• _JOBS_
1. In the Brexit piece's shop analogy, what had happened to the old clothes Mr Brit wore before joining the firm?
2. Duplicate the passage of the Brexit piece, everything from "So, back to" down to "better deal elsewhere.".

• _EXCERPT_
■ ■ ■ ■ ■ ■ ■

“No deal is better than a bad deal”, discuss.

Just chucking this out there for future kids writing essays on the psychotic mess that is Brexit. Well, future kids, at least you only have to write about it, rather than live through it. (Although, there’s a strong chance that my unborn grandchildren will still be trying to untangle the mess).

So, back to the title. Essentially, to do a “deal” is to change a situation, whereas to not do a deal is to keep things as they are. In these instances it is very likely true that maintaining the status quo will be better than committing to something that will not be beneficial. You might want to join a gym but if the terms and conditions include the right to take pictures of you as a sweaty mess and post them to social media without your consent, you’d quite likely turn them down and stay fat and unhealthy. Or at least look for a better deal elsewhere.

The problem with a “No Deal Brexit” is that, having already joined, the status quo now is to remain, not to flounce out and alienate our main trading partners and throw the country into turmoil.

Imagine, if you will, the UK as a gentleman who likes to frequent a particular shop. Mr Brit purchases many items from this shop and decides that he’d like to join their business as an equal partner. They all agree on a smart new corporate outfit to wear and undergo major work on the shop with plans for a few extensions and an R&D room. But a few years on Mr Brit decides to leave the firm. A severance package is thrashed out but at the last minute Mr Brit says that it’s not good enough. In this instance he refuses to pay his share of the things he’d agreed to buy. The other partners remind him that in that case he will also have to give back his corporate clothing – and so he looks around for what he was wearing before he joined. Unfortunately, those moth-bitten old clothes were thrown away years ago.

The upshot is that, instead of maintaining a status quo, this No Deal scenario sees the UK locked out, standing on a public street stark naked with nowhere to go – apart from the tangerine-coloured driver of a garish Cadillac that has been slowly kerb-crawling around the area and which is taking an unhealthy interest in the UK’s most precious bits…

So, for “no deal” to be better than a “bad deal” in terms of Brexit, the true definition of no deal is the status quo of “no Brexit”. If Brexiters really want to leave they have to come up with a deal that is better than the status quo – and that’s a tough ask because as, has been pointed out many times: “What is deliverable is undesirable and what is desirable is undeliverable“.

■ ■ ■ ■ ■ ■ ■

• _DATA EXTRACT_

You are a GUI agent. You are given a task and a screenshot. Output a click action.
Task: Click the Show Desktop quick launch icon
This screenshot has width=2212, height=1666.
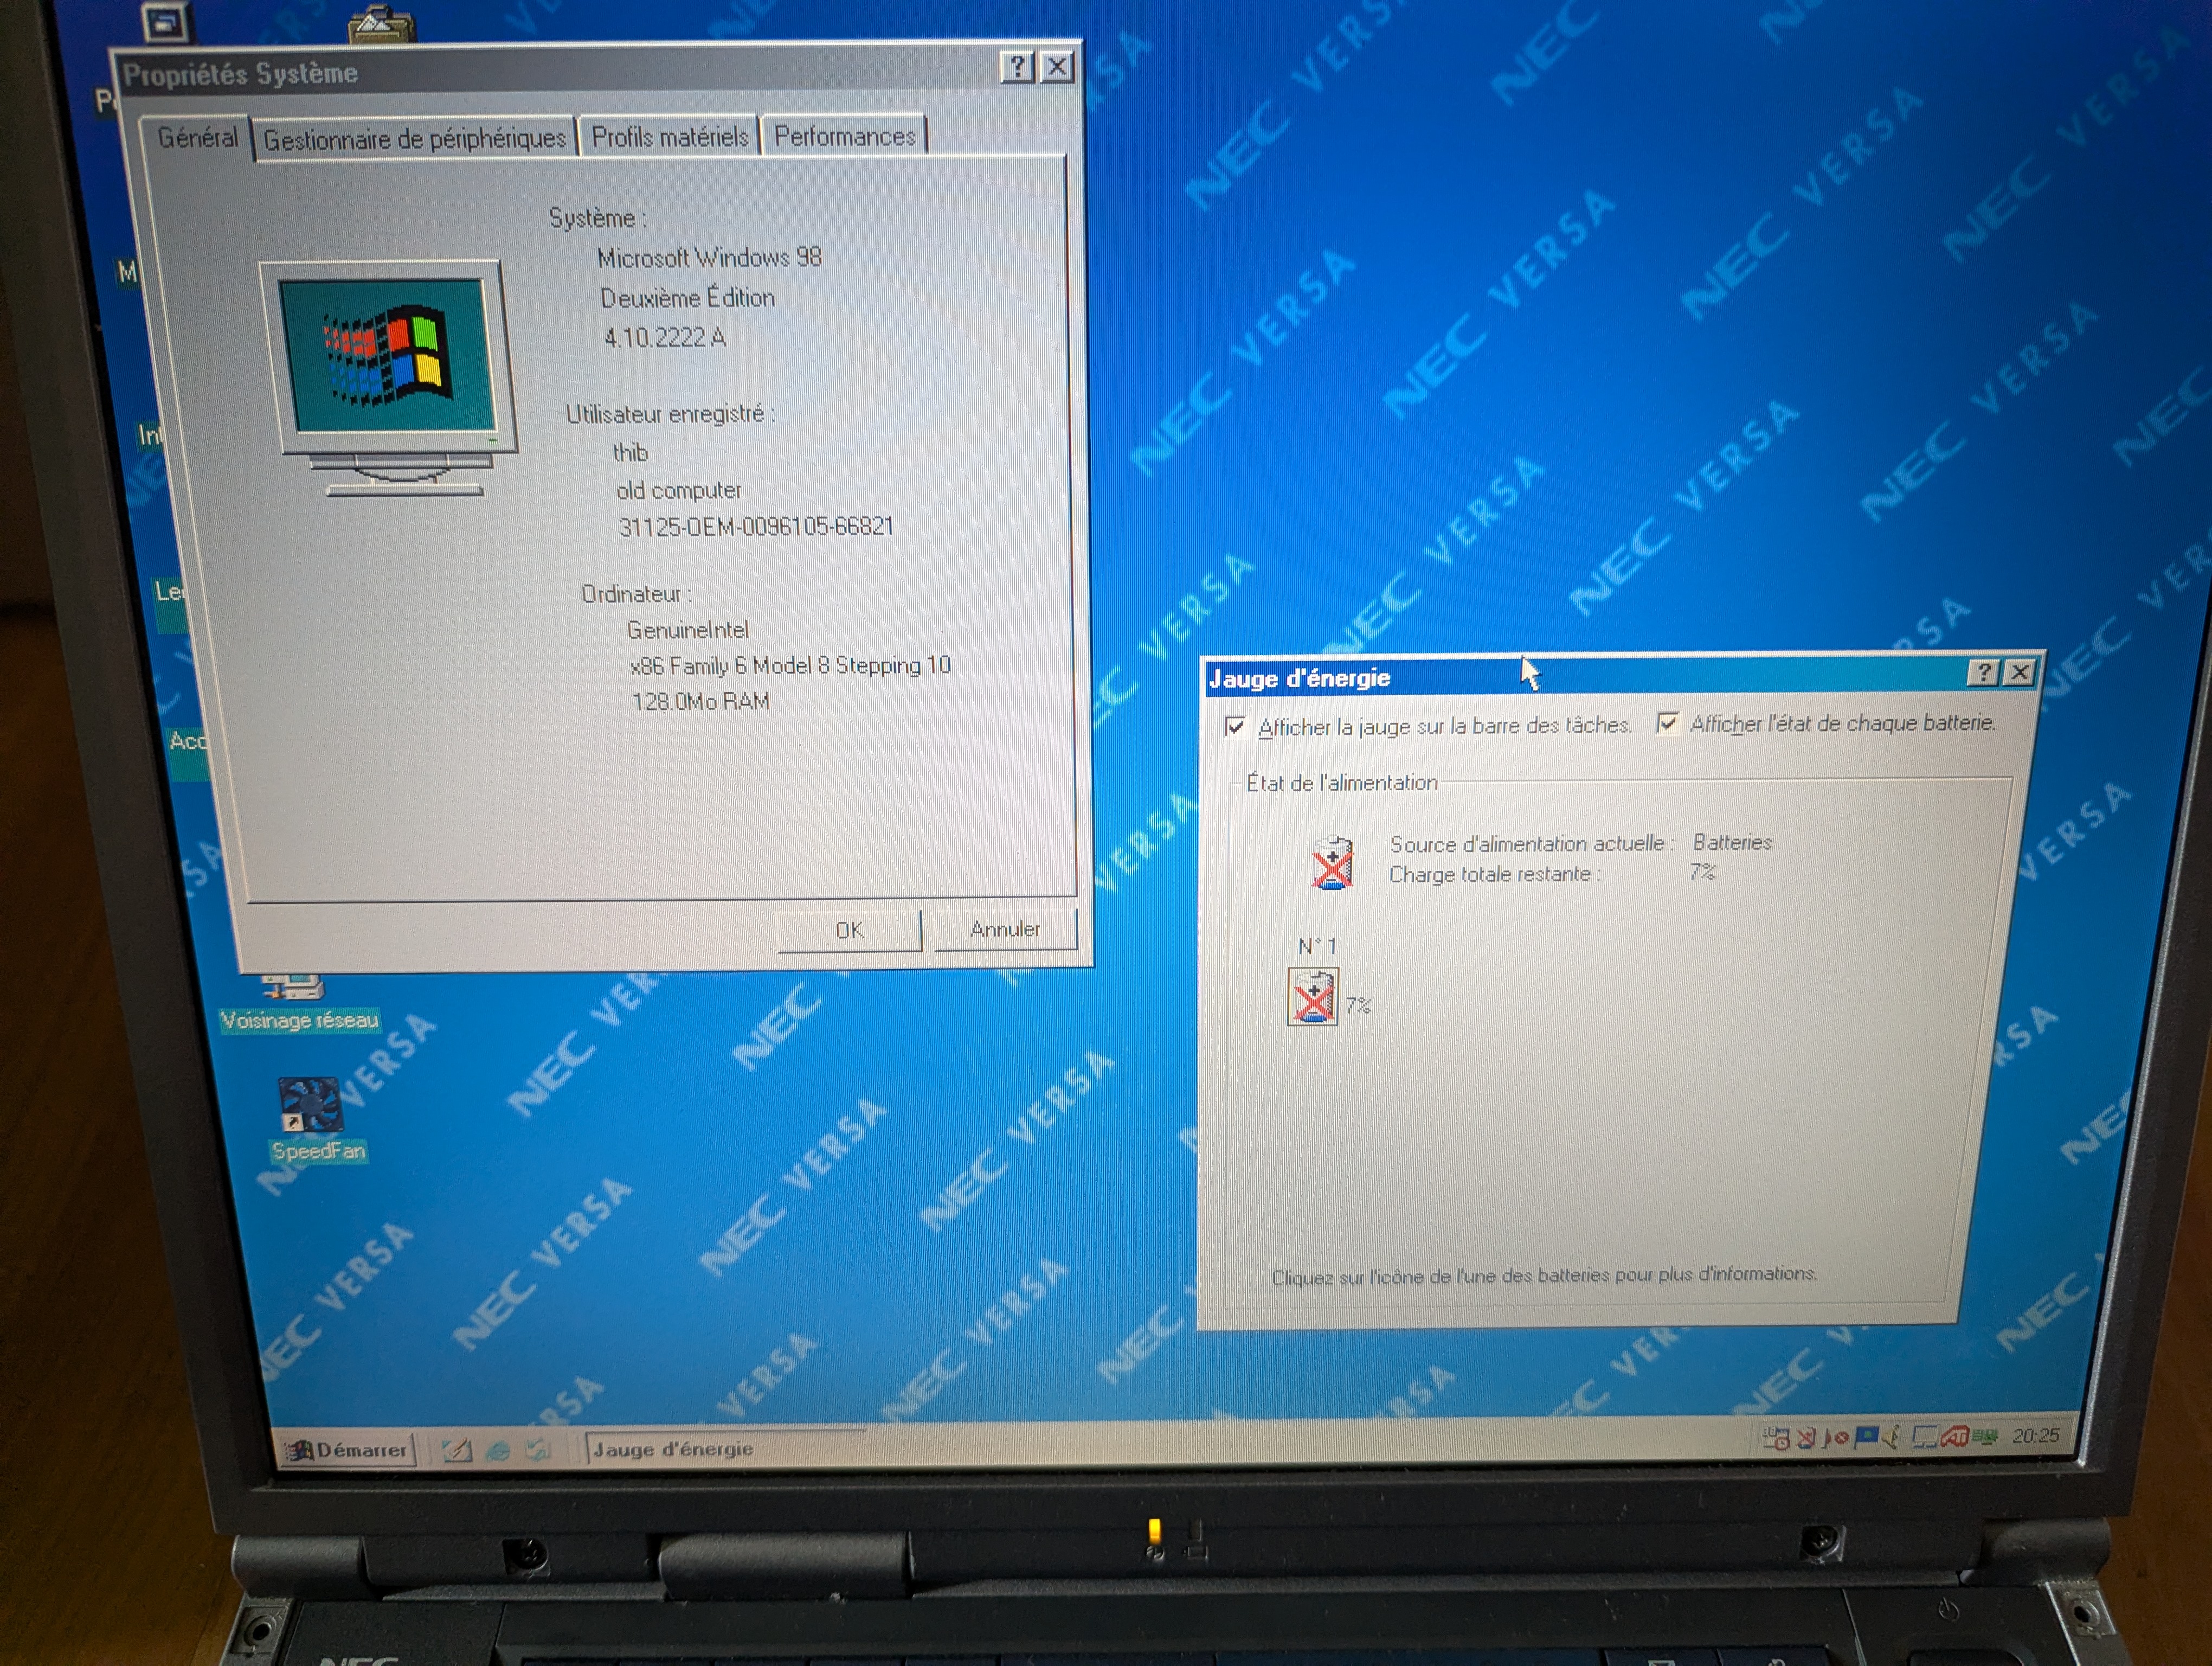[x=457, y=1450]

■ ■ ■ ■ ■ ■ ■

• _IN RESPONSE_
1. They were thrown away years ago.

2.
So, back to the title. Essentially, to do a “deal” is to change a situation, whereas to not do a deal is to keep things as they are. In these instances it is very likely true that maintaining the status quo will be better than committing to something that will not be beneficial. You might want to join a gym but if the terms and conditions include the right to take pictures of you as a sweaty mess and post them to social media without your consent, you’d quite likely turn them down and stay fat and unhealthy. Or at least look for a better deal elsewhere.